**ACTIVITY**
The copy you return should hold only the lines from the top of the data below through the line with "[Scenes In A Sip] (85, 790)", each duplicated exactly and with no pictures.

─── EXTRACTED DATA ───

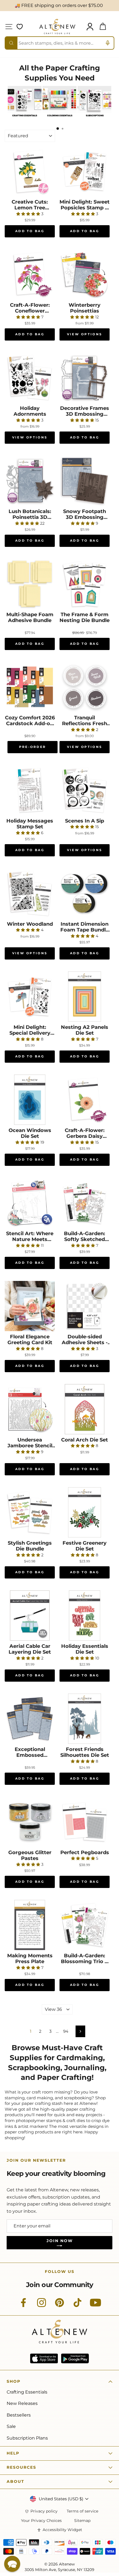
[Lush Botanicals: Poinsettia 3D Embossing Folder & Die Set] (30, 481)
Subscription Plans (27, 2438)
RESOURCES (21, 2467)
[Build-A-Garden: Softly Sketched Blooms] (85, 1203)
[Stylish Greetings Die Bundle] (30, 1512)
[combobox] (59, 43)
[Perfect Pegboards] (85, 1822)
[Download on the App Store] (44, 2358)
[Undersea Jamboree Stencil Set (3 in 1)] (30, 1409)
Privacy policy (44, 2511)
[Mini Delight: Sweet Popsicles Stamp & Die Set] (85, 171)
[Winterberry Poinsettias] (85, 274)
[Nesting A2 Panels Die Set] (85, 996)
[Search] (11, 43)
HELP (13, 2453)
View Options (84, 334)
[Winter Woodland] (30, 893)
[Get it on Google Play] (75, 2358)
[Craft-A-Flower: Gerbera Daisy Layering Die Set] (85, 1100)
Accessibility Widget (62, 2529)
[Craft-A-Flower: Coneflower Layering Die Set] (30, 274)
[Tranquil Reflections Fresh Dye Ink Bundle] (85, 687)
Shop (13, 2381)
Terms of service (82, 2511)
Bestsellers (19, 2415)
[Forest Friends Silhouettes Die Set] (85, 1719)
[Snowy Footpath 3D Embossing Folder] (85, 481)
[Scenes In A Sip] (85, 790)
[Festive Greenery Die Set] (85, 1512)
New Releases (22, 2403)
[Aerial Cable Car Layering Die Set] (30, 1615)
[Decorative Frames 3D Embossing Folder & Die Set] (85, 377)
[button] (12, 2564)
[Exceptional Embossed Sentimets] (30, 1719)
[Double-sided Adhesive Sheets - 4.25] (85, 1306)
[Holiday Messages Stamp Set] (30, 790)
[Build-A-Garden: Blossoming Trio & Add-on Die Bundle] (85, 1925)
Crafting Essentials (27, 2392)
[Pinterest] (59, 2305)
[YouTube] (95, 2305)
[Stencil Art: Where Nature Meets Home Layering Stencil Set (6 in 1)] (30, 1203)
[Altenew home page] (57, 26)
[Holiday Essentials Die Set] (85, 1615)
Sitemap (82, 2520)
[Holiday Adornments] (30, 377)
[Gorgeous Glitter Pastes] (30, 1822)
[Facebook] (23, 2305)
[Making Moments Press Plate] (30, 1925)
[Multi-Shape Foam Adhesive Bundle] (30, 584)
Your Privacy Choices (41, 2520)
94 (65, 2031)
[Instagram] (41, 2305)
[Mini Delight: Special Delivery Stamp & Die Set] (30, 996)
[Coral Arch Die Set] (85, 1409)
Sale (11, 2426)
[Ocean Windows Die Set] (30, 1100)
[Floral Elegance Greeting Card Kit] (30, 1306)
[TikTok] (77, 2305)
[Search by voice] (108, 43)
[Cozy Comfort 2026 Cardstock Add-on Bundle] (30, 687)
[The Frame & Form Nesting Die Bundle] (85, 584)
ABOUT (15, 2481)
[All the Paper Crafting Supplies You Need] (24, 118)
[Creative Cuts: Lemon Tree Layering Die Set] (30, 171)
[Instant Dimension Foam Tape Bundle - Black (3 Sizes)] (85, 893)
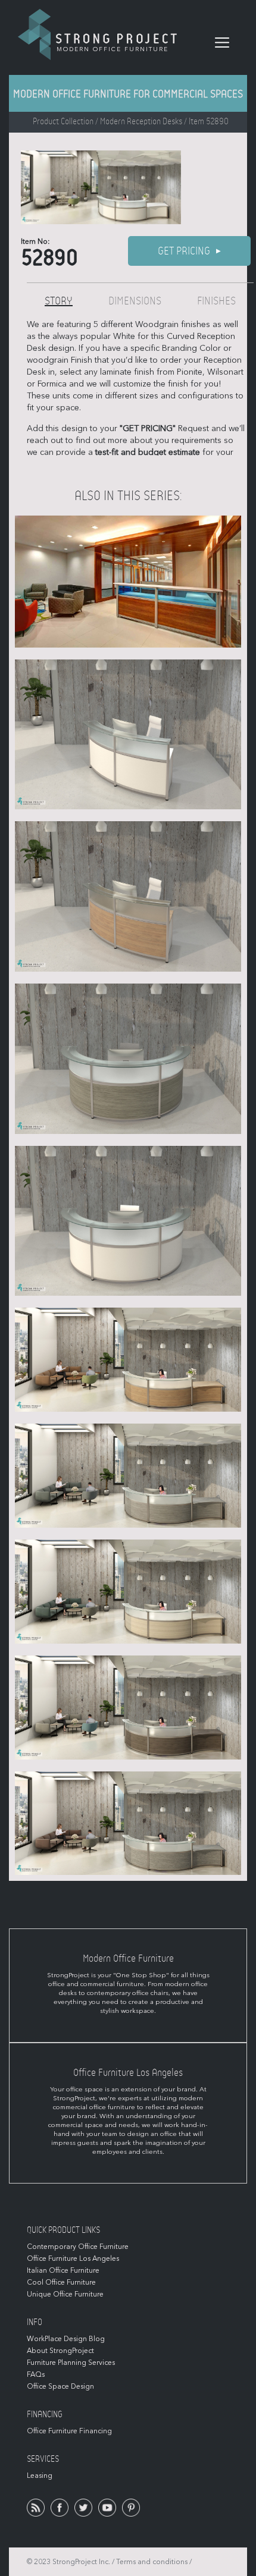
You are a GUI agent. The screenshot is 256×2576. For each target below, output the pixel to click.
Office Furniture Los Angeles (73, 2258)
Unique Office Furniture (65, 2294)
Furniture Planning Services (71, 2362)
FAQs (36, 2374)
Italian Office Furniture (63, 2270)
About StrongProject (60, 2350)
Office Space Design (60, 2386)
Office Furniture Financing (69, 2431)
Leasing (39, 2475)
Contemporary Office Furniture (78, 2246)
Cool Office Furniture (61, 2282)
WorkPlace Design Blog (66, 2339)
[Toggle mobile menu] (222, 43)
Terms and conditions (152, 2562)
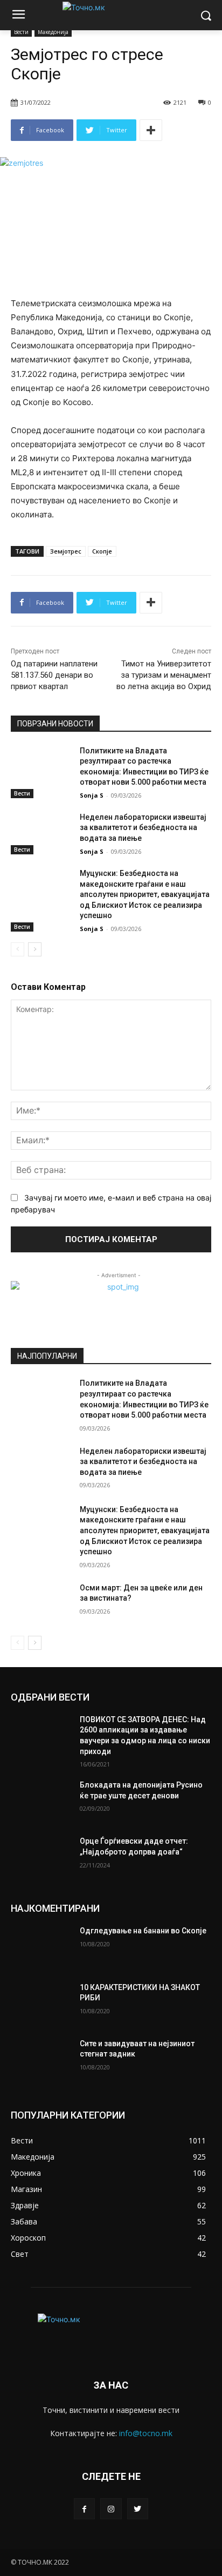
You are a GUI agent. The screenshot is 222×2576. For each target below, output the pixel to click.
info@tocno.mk (145, 2433)
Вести (21, 32)
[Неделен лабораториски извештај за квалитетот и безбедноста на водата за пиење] (41, 833)
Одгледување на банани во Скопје (143, 1930)
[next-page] (34, 949)
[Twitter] (137, 2508)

───

**RESULT OF THIS EXERCISE**
[Lush Botanicals: Poinsettia 3D Embossing Folder & Die Set] (30, 481)
Subscription Plans (27, 2438)
RESOURCES (21, 2467)
[Build-A-Garden: Softly Sketched Blooms] (85, 1203)
[Stylish Greetings Die Bundle] (30, 1512)
[combobox] (59, 43)
[Perfect Pegboards] (85, 1822)
[Download on the App Store] (44, 2358)
[Undersea Jamboree Stencil Set (3 in 1)] (30, 1409)
Privacy policy (44, 2511)
[Mini Delight: Sweet Popsicles Stamp & Die Set] (85, 171)
[Winterberry Poinsettias] (85, 274)
[Nesting A2 Panels Die Set] (85, 996)
[Search] (11, 43)
HELP (13, 2453)
View Options (84, 334)
[Winter Woodland] (30, 893)
[Get it on Google Play] (75, 2358)
[Craft-A-Flower: Gerbera Daisy Layering Die Set] (85, 1100)
Accessibility Widget (62, 2529)
[Craft-A-Flower: Coneflower Layering Die Set] (30, 274)
[Tranquil Reflections Fresh Dye Ink Bundle] (85, 687)
Shop (13, 2381)
Terms of service (82, 2511)
Bestsellers (19, 2415)
[Forest Friends Silhouettes Die Set] (85, 1719)
[Snowy Footpath 3D Embossing Folder] (85, 481)
[Scenes In A Sip] (85, 790)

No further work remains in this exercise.